Namun belakangan bisnis bakminya kian pudar. Karena tidak siap dengan sistem pengembangan, usahanya mulai bermasalah. Setelah 2006, satu demi satu outlet-nya terpaksa tutup karena tak mampu lagi bersaing yang ditandai dengan merosotnya omzet penjualan di beberapa outlet. Rata-rata omzet tiap outlet bakminya turun tajam, hanya berkisar Rp 1,5 juta hingga Rp 5 juta perhari. Sekarang tersisa 12 outlet saja. Itulah outlet miliknya sendiri.
Meski demikian, Wahyu tidak patah arang. Kisah kebangkrutannya dilirik sebuah stasiun televisi di Jakarta. Wahyu kemudian diminta menjadi host program ‘’Berani Bangkrut’’.
Program ini menarik minat seorang pejabat sebuah bank swasta papan atas. Eksekutif itu kemudian meminta Wahyu menjadi motivator bisnis untuk nasabah bank yang ingin belajar menjadi wirasusaha. Wahyu kemudian mengikat kontrak dengan bank tersebut selama tiga tahun sebagai motivator.
Bangga Pernah Membangkrutkan 498 Outlet Bakmi
Biasanya seorang pengusaha merasa senang jika berhasil mengembangkan bisnisnya, apalagi jika memiliki cabang hingga ratusan outlet. Namun hal itu tidak berlaku bagi Wahyu Saidi. Beliau justru berpikiran sebaiknya, bahkan merasa bangga karena pernah mempunyai 410 outlet bakmi, kemudian sukses “membangkrutkan” 398 diantaranya, sehingga hanya tersisa 12 outlet saja.
“Itu harga pembelajaran sebagai pengusaha,” ujar dosen Universitas Negeri Jakarta ini pada sebuah forum yang mendaulatnya menceritakan pengalaman usahanya di Jakarta, pada Rabu, 7 Desember 2011 silam.
“Saya harus menutup 398 diantaranya dan tersisa 12 saja karena saya tidak sanggup mengelolanya,” tutur Wahyu Saidi seperti dikutip dari http://jaringanews.om
Menurut Wahyu Saidi, seiring dengan berkembangnya usaha, diperlukan rentang manajemen yang lebih besar.

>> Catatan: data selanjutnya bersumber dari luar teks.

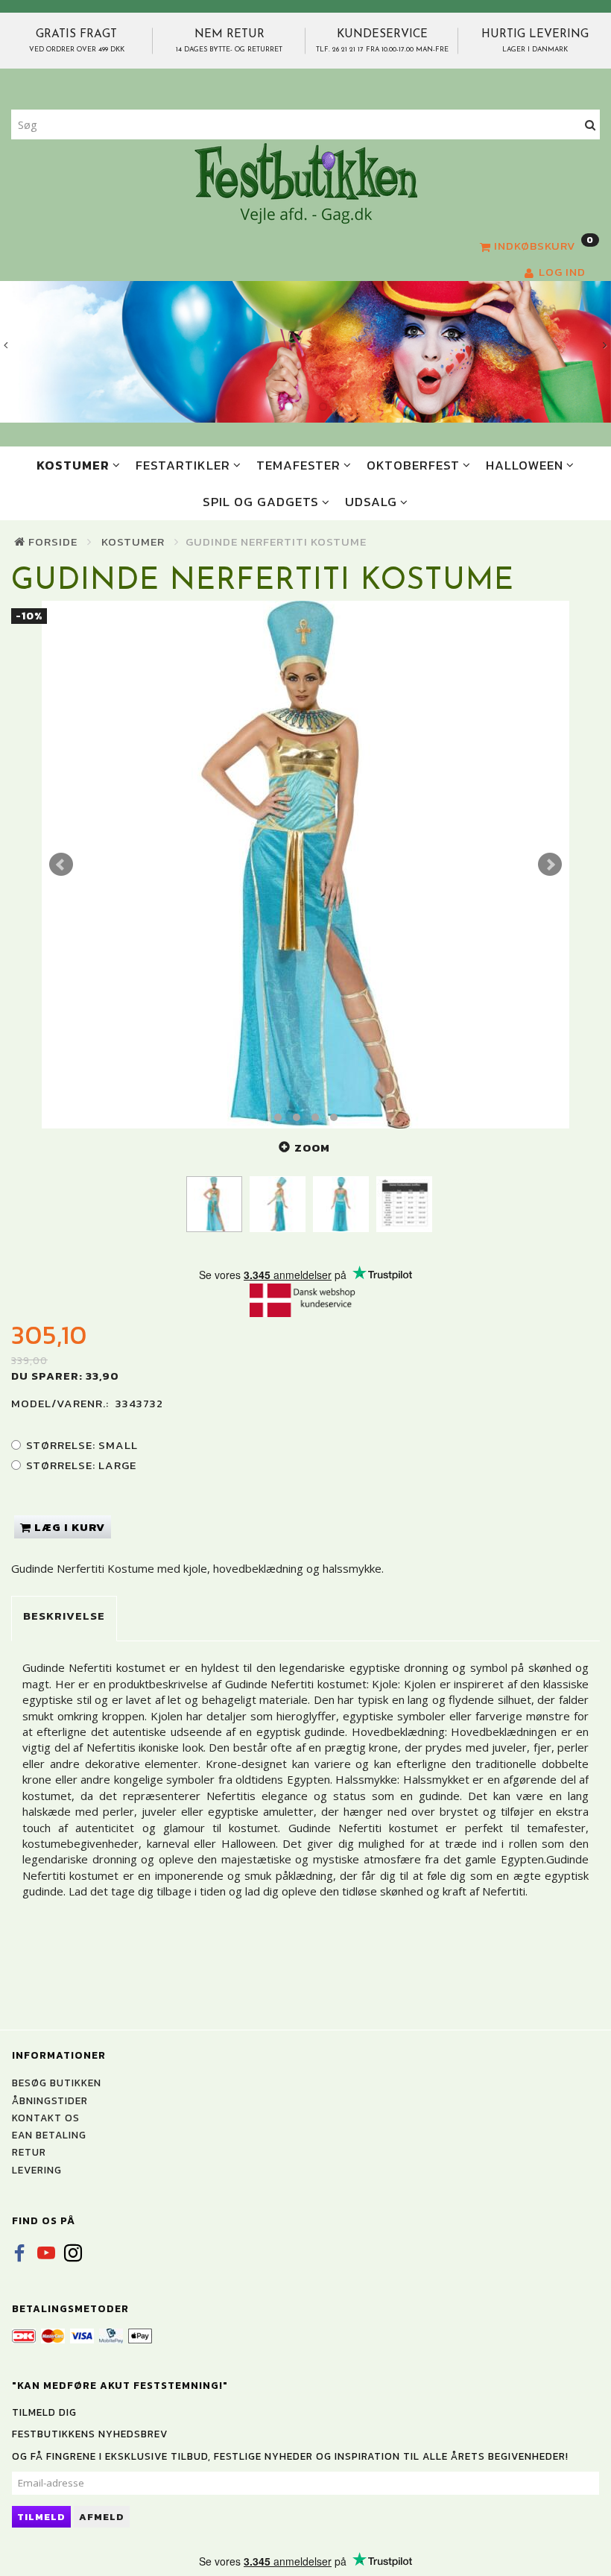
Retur (29, 2151)
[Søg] (590, 125)
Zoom (312, 1147)
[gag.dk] (305, 182)
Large (81, 1465)
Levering (37, 2169)
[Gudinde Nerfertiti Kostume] (305, 864)
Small (82, 1445)
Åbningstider (50, 2100)
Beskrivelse (64, 1615)
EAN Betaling (49, 2134)
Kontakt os (46, 2117)
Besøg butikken (56, 2082)
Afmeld (101, 2517)
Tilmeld (41, 2517)
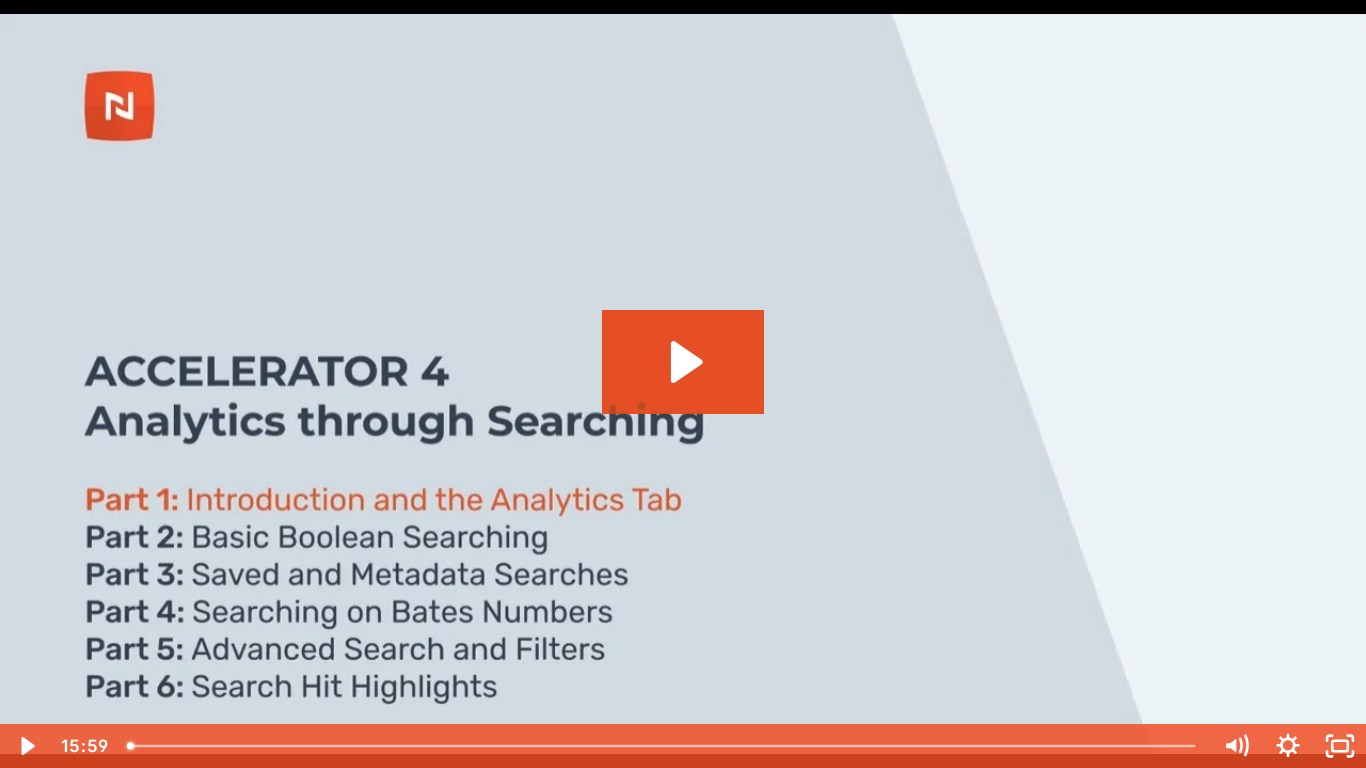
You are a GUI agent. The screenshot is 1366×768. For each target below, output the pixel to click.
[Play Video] (26, 746)
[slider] (663, 746)
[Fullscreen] (1340, 746)
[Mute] (1236, 746)
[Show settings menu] (1288, 746)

Seorang wirausaha harus siap mendapatkan bantuan dari orang lain, apakah itu konsultan, para manajer dan sebagainya.
“Pada titik ini saya tidak siap. Saya paling pusing bila diharuskan bekerjasama dengan orang lain. Akhirnya saya memutuskan fokus pada 12 gerai saja,” tutur Wahyu.
Sekarang dengan 12 gerai itu, Wahyu Saidi sudah puas. Setiap bulan pendapatannya berada pada kisaran Rp200 jutaan. Itu sudah setara dengan gaji direktur perusahaan jalan tol, karier yang sudah ditinggalkannya.
Kendati begitu, Wahyu Saidi tidak kapok memprovokasi orang lain untuk keluar dari zona aman sebagai karyawan untuk menjadi seorang entrepreneur.
"Kalau sudah bosan dengan rutinitas, jadilah pengusaha," tuturnya.